** Data section **
┄┄┄┄┄┄┄┄┄┄

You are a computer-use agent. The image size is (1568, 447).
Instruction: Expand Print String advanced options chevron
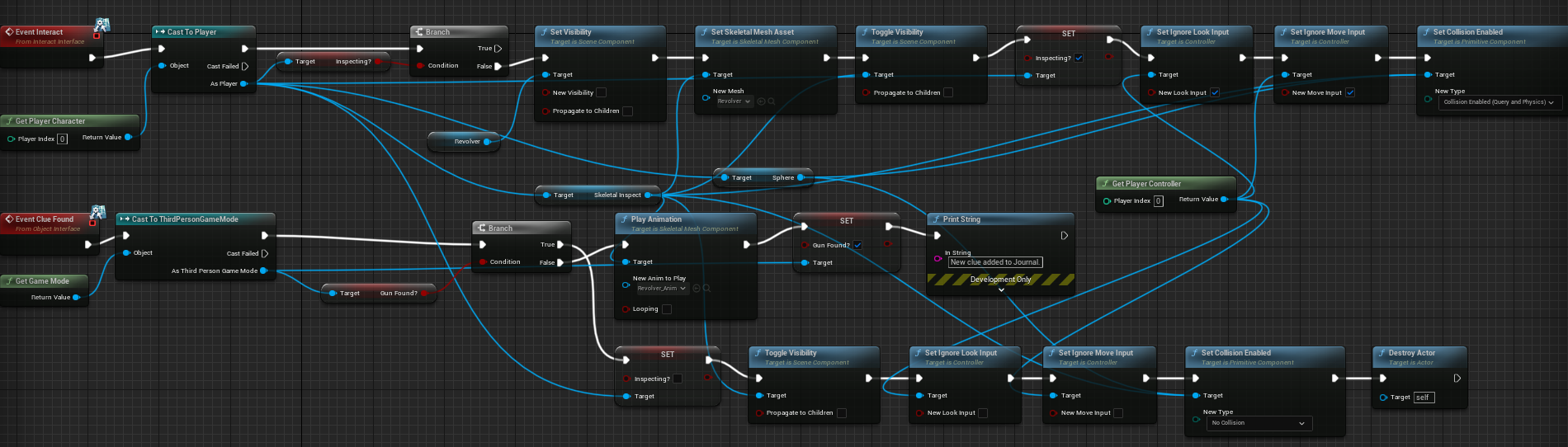(x=1001, y=290)
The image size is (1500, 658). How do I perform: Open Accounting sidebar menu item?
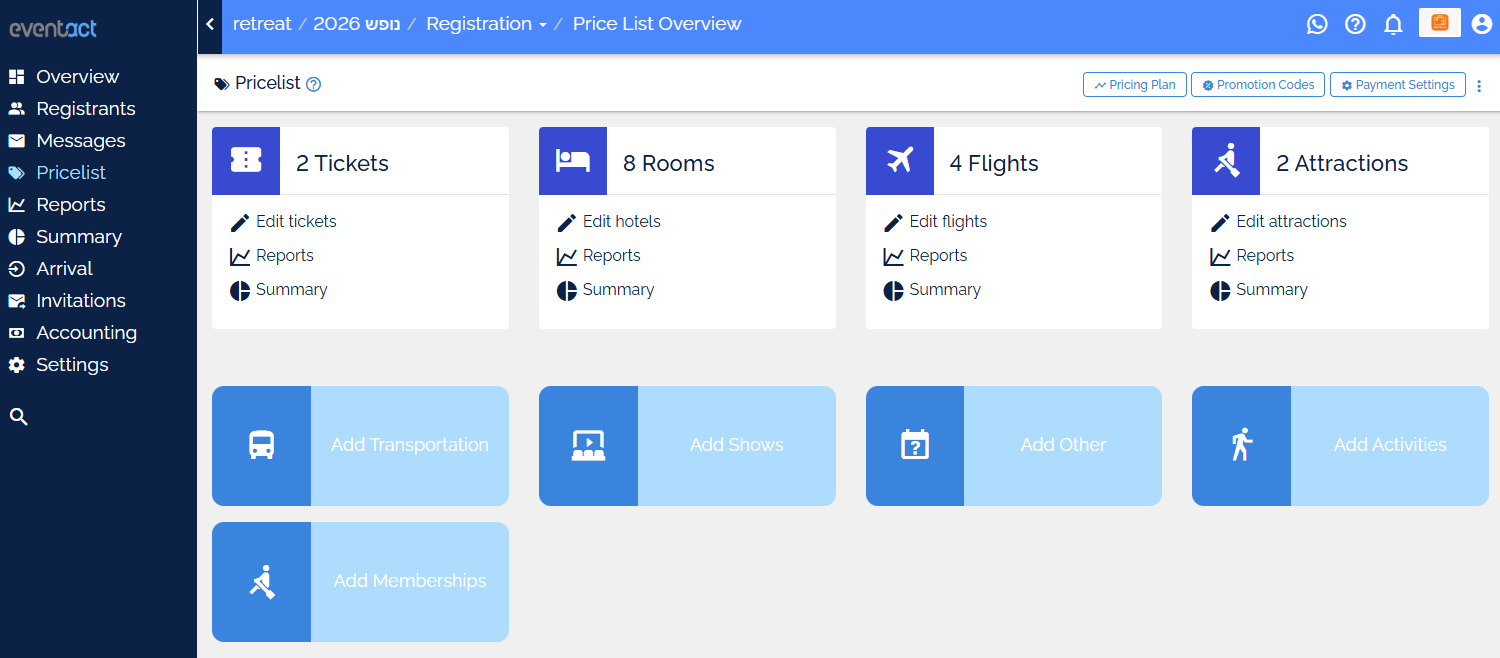coord(86,332)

┄┄┄┄┄┄┄┄┄┄

** How to complete this task **
Please retype the whole listing above exactly, without any of its images.

** Exercise response **
You are a computer-use agent. The image size is (1568, 447).
Instruction: Expand Print String advanced options chevron
(x=1001, y=290)
The image size is (1500, 658). How do I perform: Open Accounting sidebar menu item?
coord(86,332)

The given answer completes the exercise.